Finely chop 2 onions then fry them in butter until they are really soft. Add some freshly ground black pepper and then some brown sugar to caramelise the onions – about 2 tsp.
De-stone and chop a handful of black olives. Chop a 300g block of feta into chunks. Then mix the olives, feta with the onions.
Cut filo pastry sheets into half to make squares and then brush them with some olive oil and layer them making a star. Put a pile of the mixture in the centre and make a parcel. Brush with a little oil and place the parcel on a baking sheet.
These are put in a pre-heated oven at 200C for about 10 minutes until they are golden and crispy. The finished articles…
This dish was essentially a Middle Eastern bolognese flavoured with Arabic spices served with flatbreads to scoop the sauce directly from a communal pot . We warmed some pitta breads which worked perfectly. I am not sure that I have the name quite right but regardless of the name it was delicious and the spices just made it special.
Finely chop an onion and red pepper, saute until soft in a large pan. Add 400g good quality minced beef and brown the meat. Add 400g can of chopped tomatoes or passata along with the following spices: cinnamon, cloves, star anise, garlic and a couple of teaspoons of brown sugar. Add the spices to your taste – be as generous or as sparing as you like. Allow this to simmer gently and thicken.

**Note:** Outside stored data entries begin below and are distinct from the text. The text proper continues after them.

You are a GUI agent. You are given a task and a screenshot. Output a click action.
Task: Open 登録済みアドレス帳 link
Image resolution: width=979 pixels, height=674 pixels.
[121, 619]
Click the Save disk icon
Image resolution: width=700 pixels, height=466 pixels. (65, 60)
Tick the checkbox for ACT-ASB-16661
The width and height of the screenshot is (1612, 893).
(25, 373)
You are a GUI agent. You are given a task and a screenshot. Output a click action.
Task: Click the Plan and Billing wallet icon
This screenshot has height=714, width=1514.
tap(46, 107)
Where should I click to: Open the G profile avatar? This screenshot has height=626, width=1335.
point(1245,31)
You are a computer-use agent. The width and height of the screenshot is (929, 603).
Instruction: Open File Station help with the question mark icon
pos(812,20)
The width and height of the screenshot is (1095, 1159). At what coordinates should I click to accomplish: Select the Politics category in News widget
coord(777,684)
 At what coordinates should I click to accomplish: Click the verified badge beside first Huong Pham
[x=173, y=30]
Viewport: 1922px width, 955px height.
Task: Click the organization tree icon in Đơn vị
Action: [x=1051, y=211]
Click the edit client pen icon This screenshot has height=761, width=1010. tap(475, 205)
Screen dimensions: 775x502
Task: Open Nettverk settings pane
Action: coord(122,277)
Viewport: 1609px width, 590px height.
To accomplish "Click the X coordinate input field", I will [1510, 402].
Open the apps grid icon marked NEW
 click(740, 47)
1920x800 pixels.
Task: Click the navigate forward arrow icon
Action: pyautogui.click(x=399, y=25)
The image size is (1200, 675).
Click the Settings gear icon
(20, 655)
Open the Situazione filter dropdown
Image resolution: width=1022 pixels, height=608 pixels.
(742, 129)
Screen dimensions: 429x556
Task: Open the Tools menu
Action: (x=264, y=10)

It was easy to make and you could serve it with rice, pasta or couscous. Mince and tatties was a dish I grew up with being from a Scottish family – making mince like this and serving it with potatoes would be a twist on a Scottish classic!
Sweetcorn and red bean salad
A simple salad of sweetcorn , kidney beans and lemon juice worked beautifully. Be generous with freshly squeezed lemon juice. A handful of fresh herbs such as flat leaf parsley would work a treat.
I fear the threat of the tag l’alcools de Maisons-Laffitte is going to be bandied about again!! The chilled bottle of white wine standing proud on the table!!
Apple Roses in Pastry
We finished of the meal with something quite were stunning to look at and delicious to eat. These roses were a little fiddly to put together but worth the effort. They were fun to make all together – it was quite a crafty, artistic dessert.
2 dessert apples are very thinly sliced and put in a bowl of water with lemon juice added to prevent the apples from browning.
In a pot, melt 125g of butter with brown sugar and cinnamon. When the butter has melted and the sugar has dissolved, drain the apples and pour the butter mixture over so that the apple slices are covered well.
Now for the tricky bit. Fold the filo sheets or feuille de brique in half and spread with warmed apricot jam. Lay slices of apple on the filo sheet and then roll the filo up to create a rose with the apples layered within the pastry. The apples were not peeled and the pick and red skins added to the effect of the rose. It is fiddly but effective.
These were put in a preheated oven at 200C for 10 minutes and were golden and crispy. We served it with a blob of vanilla ice cream.
All in all, another fabulous cooking day in Maisons-Laffitte. Thank you Elisa for some wonderful food. Next stop Belgium with our French teacher.